* WHAT YOU NEED TO DO *
Only one stretch of the records below is wanted: the lines from the one holding "Collapse the Done" through the one holding "Expand the 'رویدادهای". Return it exactly, both ends included.

* EXTRACTED ENTRIES *
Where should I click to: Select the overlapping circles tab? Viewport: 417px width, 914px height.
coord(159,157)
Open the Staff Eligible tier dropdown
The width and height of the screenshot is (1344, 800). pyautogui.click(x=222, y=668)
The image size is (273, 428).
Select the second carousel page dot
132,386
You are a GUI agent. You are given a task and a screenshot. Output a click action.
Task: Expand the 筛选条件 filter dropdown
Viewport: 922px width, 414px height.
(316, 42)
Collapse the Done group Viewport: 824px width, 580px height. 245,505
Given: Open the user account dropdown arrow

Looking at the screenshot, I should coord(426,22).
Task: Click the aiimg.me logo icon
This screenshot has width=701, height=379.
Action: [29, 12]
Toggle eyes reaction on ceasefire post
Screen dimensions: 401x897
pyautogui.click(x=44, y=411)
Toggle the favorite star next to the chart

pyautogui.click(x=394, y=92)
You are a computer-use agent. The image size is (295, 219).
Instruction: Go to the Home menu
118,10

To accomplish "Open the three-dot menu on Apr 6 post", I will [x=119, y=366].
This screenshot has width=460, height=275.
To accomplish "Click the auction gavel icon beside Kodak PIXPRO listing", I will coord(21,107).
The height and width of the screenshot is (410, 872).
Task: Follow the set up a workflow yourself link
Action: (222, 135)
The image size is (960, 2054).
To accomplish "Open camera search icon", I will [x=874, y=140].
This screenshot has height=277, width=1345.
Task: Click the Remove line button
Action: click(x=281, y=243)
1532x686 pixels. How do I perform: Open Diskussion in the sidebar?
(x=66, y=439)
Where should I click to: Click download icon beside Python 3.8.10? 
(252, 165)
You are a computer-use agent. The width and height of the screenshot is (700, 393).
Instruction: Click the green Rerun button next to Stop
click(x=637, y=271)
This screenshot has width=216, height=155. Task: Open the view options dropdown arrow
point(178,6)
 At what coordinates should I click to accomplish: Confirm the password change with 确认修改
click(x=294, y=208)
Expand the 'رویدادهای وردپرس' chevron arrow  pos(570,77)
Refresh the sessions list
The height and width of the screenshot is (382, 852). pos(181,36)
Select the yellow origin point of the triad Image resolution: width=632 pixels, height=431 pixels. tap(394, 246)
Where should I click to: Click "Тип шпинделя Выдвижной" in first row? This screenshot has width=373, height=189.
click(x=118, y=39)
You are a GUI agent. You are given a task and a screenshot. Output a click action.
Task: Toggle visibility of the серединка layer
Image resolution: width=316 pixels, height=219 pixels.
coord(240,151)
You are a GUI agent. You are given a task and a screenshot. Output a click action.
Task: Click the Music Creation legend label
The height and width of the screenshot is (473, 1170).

* RESULT BELOW *
Collapse the Done group Viewport: 824px width, 580px height. 245,505
Given: Open the user account dropdown arrow

Looking at the screenshot, I should coord(426,22).
Task: Click the aiimg.me logo icon
This screenshot has width=701, height=379.
Action: [29, 12]
Toggle eyes reaction on ceasefire post
Screen dimensions: 401x897
pyautogui.click(x=44, y=411)
Toggle the favorite star next to the chart

pyautogui.click(x=394, y=92)
You are a computer-use agent. The image size is (295, 219).
Instruction: Go to the Home menu
118,10

To accomplish "Open the three-dot menu on Apr 6 post", I will [x=119, y=366].
This screenshot has width=460, height=275.
To accomplish "Click the auction gavel icon beside Kodak PIXPRO listing", I will coord(21,107).
The height and width of the screenshot is (410, 872).
Task: Follow the set up a workflow yourself link
Action: (222, 135)
The image size is (960, 2054).
To accomplish "Open camera search icon", I will [x=874, y=140].
This screenshot has height=277, width=1345.
Task: Click the Remove line button
Action: click(x=281, y=243)
1532x686 pixels. How do I perform: Open Diskussion in the sidebar?
(x=66, y=439)
Where should I click to: Click download icon beside Python 3.8.10? 
(252, 165)
You are a computer-use agent. The width and height of the screenshot is (700, 393).
Instruction: Click the green Rerun button next to Stop
click(x=637, y=271)
This screenshot has width=216, height=155. Task: Open the view options dropdown arrow
point(178,6)
 At what coordinates should I click to accomplish: Confirm the password change with 确认修改
click(x=294, y=208)
Expand the 'رویدادهای وردپرس' chevron arrow  pos(570,77)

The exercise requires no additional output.